Activity — Report every line of the entries that contains the word "computer".

Items from a data source:
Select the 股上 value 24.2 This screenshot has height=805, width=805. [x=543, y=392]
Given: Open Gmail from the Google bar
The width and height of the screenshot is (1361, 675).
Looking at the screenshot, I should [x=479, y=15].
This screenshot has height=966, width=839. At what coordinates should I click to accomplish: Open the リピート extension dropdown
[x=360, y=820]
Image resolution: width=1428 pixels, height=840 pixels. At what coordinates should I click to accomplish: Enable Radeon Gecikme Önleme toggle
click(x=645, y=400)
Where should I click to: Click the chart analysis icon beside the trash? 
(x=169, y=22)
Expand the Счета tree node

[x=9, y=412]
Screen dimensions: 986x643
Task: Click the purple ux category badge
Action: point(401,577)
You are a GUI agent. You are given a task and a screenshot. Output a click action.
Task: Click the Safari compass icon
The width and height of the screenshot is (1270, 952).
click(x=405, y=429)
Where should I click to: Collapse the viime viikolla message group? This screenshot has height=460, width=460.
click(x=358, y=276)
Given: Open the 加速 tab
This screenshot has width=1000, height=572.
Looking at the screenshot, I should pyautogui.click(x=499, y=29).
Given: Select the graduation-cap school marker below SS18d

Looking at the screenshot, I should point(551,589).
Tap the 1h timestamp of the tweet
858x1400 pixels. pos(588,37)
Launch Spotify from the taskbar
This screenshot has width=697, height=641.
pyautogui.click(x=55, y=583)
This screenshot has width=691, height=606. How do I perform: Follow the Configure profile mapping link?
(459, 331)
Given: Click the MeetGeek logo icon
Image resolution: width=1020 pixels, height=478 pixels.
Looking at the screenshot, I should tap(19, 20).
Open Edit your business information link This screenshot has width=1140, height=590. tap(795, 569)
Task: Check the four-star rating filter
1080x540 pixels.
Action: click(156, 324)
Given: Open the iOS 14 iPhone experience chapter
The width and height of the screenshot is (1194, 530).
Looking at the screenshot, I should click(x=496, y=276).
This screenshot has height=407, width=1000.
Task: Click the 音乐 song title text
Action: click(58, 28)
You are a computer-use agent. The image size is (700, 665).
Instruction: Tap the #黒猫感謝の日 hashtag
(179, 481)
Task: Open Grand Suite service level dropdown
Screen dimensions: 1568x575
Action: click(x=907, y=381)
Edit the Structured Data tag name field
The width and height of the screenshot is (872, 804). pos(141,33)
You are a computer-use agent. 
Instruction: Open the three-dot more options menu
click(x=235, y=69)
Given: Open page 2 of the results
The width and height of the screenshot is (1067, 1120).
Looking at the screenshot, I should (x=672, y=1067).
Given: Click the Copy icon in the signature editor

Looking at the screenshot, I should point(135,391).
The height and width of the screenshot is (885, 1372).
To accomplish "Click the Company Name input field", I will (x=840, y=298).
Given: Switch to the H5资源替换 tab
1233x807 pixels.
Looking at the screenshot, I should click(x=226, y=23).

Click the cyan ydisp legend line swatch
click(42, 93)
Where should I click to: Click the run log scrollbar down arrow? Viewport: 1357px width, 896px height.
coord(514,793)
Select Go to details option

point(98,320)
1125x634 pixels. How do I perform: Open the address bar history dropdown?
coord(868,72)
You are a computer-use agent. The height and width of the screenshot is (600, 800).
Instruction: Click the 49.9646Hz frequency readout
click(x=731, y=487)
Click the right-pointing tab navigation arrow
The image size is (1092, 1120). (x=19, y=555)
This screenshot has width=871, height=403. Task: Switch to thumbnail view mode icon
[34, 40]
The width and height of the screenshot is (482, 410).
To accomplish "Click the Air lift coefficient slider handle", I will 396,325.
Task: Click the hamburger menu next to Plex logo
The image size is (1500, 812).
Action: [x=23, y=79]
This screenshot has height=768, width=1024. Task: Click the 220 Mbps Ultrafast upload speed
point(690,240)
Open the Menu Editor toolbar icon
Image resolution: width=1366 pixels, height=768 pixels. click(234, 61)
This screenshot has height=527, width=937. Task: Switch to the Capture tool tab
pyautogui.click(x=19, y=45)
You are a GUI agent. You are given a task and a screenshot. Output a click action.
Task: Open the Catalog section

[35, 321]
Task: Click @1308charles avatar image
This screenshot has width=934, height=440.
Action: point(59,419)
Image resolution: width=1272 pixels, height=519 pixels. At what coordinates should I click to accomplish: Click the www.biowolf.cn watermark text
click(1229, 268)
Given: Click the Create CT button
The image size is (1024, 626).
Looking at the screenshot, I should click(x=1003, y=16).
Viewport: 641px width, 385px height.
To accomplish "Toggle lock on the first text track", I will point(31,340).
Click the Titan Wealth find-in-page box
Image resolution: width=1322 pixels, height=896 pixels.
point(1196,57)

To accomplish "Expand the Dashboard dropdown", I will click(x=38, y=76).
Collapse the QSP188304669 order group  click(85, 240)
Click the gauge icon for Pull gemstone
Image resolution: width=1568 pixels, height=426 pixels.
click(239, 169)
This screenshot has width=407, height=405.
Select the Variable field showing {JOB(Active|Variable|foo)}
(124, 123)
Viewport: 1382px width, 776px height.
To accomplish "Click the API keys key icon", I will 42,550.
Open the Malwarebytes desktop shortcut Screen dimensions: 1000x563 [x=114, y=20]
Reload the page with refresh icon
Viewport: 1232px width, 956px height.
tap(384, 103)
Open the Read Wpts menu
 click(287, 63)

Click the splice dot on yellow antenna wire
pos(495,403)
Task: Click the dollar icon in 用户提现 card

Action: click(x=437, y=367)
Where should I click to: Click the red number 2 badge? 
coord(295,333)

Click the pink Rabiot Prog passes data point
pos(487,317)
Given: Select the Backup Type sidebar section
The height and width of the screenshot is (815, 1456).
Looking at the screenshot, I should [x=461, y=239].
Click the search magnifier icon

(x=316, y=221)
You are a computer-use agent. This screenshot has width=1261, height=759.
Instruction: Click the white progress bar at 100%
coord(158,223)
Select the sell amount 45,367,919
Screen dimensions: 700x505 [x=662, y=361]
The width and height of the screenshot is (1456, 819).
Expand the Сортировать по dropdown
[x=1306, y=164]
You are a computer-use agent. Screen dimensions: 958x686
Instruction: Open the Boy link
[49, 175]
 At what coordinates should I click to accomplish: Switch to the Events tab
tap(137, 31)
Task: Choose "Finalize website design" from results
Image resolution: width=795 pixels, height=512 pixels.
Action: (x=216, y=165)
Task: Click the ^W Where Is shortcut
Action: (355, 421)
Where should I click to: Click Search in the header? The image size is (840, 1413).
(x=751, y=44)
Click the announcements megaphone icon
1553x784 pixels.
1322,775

Exercise response —
You are a computer-use agent. The image size is (700, 665).
You are a computer-use agent. 
You are a computer-use agent. The height and width of the screenshot is (600, 800).
You are a computer-use agent. This screenshot has width=1261, height=759.
You are a computer-use agent. Screen dimensions: 958x686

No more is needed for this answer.